8 Entre los sistemas presidenciales de América Latina, ello se debe en parte al hecho que los militares no han podido, o no han querido, intervenir en política. Las razones varían de un país a otro, pero un efecto de ello es que cuando los presidentes y las asambleas se encuentran en una situación de estancamiento, ninguna rama de gobierno tiene siempre a disposición la opción de ir a tocar la puerta de los cuarteles para pedir ayuda. Asimismo, se debe a un importante cambio que se da en el ámbito internacional. El resto del hemisferio es ahora mucho menos tolerante con sus vecinos no democráticos. En particular, las grandes democracias de América Latina tienen la voluntad de actuar en conjunto para aislar, diplomática y económicamente, a los gobiernos que toman o se mantienen en el poder a través de violaciones al procedimiento democrático.

9 Los países son incluidos si el puntaje combinado de sus derechos políticos y libertades civiles está por encima del punto medio (siete o menos, donde un puntaje más bajo significa un país más democrático) de la escala Freedom House para 2001-2002 (http:// www.freedomhouse.org/ratings/index.htm). También se incluyen cuatro casos con puntajes combinados de 8 debido a sus largas tradiciones democráticas (Colombia y Venezuela), o a su prominencia entre los regímenes europeos postsoviéticos (Ucrania y Yugoslavia).

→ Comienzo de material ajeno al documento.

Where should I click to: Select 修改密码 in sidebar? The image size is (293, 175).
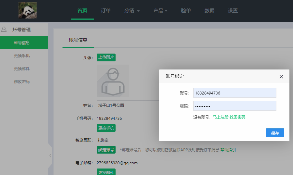click(x=22, y=82)
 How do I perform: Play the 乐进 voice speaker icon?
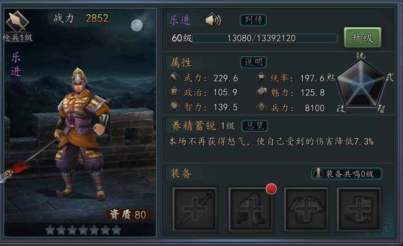(213, 20)
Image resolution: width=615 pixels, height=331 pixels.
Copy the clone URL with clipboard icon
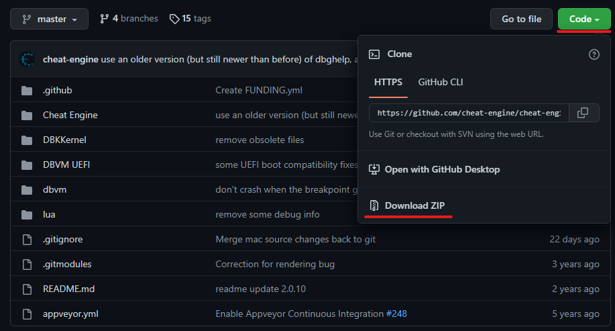[x=583, y=113]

10 Vale la pena notar que en 2000, los votantes franceses aprobaron un referéndum para acortar a cinco años el mandato presidencial de siete años -en ese momento el más largo entre los sistemas democráticos-. La razón era sincronizar los mandatos de los presidentes con los del parlamento.

11 La mayoría de Fujimori en el Congreso había ratificado una terminología que aprobaba específicamente dos mandatos presidenciales consecutivos bajo la constitución vigente. El Tribunal Constitucional votó 3 a 0 que la ley era inaplicable a Fujimori, pero con la abstención de los restantes cuatro jueces. Las abstenciones hicieron dudoso el estatus de la decisión. Sin embargo, las dudas fueron despejadas por el Congreso al decidir enjuiciar a los jueces que se oponían a la reelección.

12 La Constitución de Venezuela de 1999 establece la disposición de un referéndum para la revocabilidad de los mandatos de cualquier funcionario electo, incluyendo el presidente, sobre la recolección de firmas del 10 por ciento de los votantes registrados (art. 72, art. 74). El umbral requerido para la revocatoria es la misma cantidad de votos obtenidos en la elección popular original, dando así una seguridad relativa a los presidentes elegidos con un amplio apoyo popular, pero dejando vulnerable a la revocatoria a aquellos presidentes elegidos con una mayoría pequeña -quizá en un contexto de muchos candidatos-. Al momento de escribir este artículo, a mediados de 2002, el Congreso boliviano estaba debatiendo una reforma constitucional que permitiría a una mayoría absoluta del congreso en sesión conjunta disolverse a sí misma y llamar a elecciones presidenciales anticipadas.